Additionally, in study number 1, faces with higher OS were perceived as less symmetrical, which was further supported by results of computational study number 3, where measured symmetry was found to be significantly, albeit weakly, negatively related to the OS. As there was a relation between measured symmetry and OS level, the composites used to create visual stimuli in the first study also must have differed in symmetry in a manner detectable by raters.
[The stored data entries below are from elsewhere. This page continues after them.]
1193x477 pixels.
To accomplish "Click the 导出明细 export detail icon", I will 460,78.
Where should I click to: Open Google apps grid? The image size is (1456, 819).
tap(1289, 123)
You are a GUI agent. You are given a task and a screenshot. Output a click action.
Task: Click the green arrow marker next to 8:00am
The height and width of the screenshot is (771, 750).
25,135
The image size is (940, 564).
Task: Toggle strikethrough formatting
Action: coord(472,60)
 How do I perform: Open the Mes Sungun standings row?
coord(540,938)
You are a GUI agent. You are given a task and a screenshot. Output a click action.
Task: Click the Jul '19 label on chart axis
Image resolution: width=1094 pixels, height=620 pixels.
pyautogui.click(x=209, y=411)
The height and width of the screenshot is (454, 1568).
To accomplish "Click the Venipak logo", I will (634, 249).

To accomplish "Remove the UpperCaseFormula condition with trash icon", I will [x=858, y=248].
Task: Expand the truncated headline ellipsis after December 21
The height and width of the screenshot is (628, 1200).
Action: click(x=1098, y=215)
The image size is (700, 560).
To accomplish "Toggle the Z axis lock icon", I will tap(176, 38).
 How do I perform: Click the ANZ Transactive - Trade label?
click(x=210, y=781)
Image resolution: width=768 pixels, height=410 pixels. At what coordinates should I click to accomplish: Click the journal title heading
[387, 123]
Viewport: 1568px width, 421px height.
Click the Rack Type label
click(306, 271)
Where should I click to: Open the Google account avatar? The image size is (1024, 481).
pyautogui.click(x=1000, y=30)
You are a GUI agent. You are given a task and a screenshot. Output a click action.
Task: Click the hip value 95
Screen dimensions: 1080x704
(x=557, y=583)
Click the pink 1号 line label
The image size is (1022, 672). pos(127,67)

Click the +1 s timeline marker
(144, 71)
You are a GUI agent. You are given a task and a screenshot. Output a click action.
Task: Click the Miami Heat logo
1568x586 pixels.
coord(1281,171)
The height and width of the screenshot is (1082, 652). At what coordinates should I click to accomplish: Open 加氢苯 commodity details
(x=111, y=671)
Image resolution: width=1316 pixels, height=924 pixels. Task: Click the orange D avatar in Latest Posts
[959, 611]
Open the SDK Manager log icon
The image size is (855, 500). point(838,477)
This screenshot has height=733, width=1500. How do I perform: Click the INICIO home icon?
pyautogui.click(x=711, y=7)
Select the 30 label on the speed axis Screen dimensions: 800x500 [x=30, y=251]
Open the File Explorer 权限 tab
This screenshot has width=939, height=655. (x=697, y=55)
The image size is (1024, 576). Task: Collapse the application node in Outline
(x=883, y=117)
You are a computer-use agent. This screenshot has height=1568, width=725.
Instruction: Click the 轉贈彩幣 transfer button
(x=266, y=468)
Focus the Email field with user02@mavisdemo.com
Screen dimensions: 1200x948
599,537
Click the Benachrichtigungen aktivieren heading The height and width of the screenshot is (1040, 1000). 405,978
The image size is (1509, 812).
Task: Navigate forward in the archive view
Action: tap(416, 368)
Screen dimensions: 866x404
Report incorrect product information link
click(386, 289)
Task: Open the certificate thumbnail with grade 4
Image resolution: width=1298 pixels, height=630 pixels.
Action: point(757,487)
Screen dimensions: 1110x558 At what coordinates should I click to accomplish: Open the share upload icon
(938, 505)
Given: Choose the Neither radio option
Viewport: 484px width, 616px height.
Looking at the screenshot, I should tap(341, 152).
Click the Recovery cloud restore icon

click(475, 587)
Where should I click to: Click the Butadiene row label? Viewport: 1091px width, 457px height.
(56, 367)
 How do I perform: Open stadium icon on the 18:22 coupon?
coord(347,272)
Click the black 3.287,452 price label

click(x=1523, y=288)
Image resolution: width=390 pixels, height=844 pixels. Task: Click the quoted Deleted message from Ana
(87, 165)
Interestingly, however, the perception of decreased symmetry did not influence the perception of increased attractiveness of high OS faces, further supporting previous results of Foo et al.29 and Jones and Jaeger44.

Limitation and future directions

Due to the fact that data were collected in rural areas, mainly with mobile equipment, it was difficult to take photographs in lightening conditions standardized enough to allow for color and texture analysis. In light of hypotheses associating carotenoids' effect with attractiveness and oxidative damage26, it is possible that OS levels affect texture and pigmentation more than they do the shape of the face. However, this mechanism would not explain why High OS facial composites, created as an average of faces with highest measured OS levels were found to be more attractive, judged younger, and healthier, than Low OS composites, and not simply indifferentiable.

Another idea for a future study is to create facial composites that vary in levels of different OS markers. In this sample, the OS markers were too strongly correlated with each other to perform such an analysis. By testing varying perception and measurements of composites with three varying OS markers, one could attempt to disentangle which particular mechanism is responsible for the unexpected results of the current study 1. Additionally, in the online study number of male and female participants was not equal (i.e. less than 10% of raters were men). As men’s and women’s perception of facial attractiveness might differ, future collection of data should focus on gathering equal numbers of raters of both genders.

Finally, our results could provide a mechanistic explanation for a previously found correlation between certain types of endometriosis (a pathology putatively implicated by heightened oxidative stress levels51) and perceived attractiveness52. However, in that study the attractiveness judgement was based on “direct evaluation” of participants’ whole bodies by four (2 male and 2 female) physicians, hence correlation between facial attractiveness, either judged or computed, and such direct body evaluation is unknown. Thus, to support the association, future studies should include a greater number of judges and improved methods to evaluate facial attractiveness.

Conclusions

This study demonstrates that faces of postmenopausal women with higher oxidative stress are rated as more attractive, healthier, and younger than faces of women with lower oxidative stress. It also shows that the only parameters that differentiate between low vs. high OS faces were symmetry and averageness, with an effect of faces being less average and less symmetrical with increasing oxidative stress (although this effect was not very strong). Together, the results of our study may provide evidence that maintaining attractiveness during lifetime incurs significant physiological costs. These “costs of beauty” remain hidden during the substantial part of a woman’s life (due to oxidative shielding during the reproductive period) and reveal themselves only after menopause in the form of increased oxidative stress.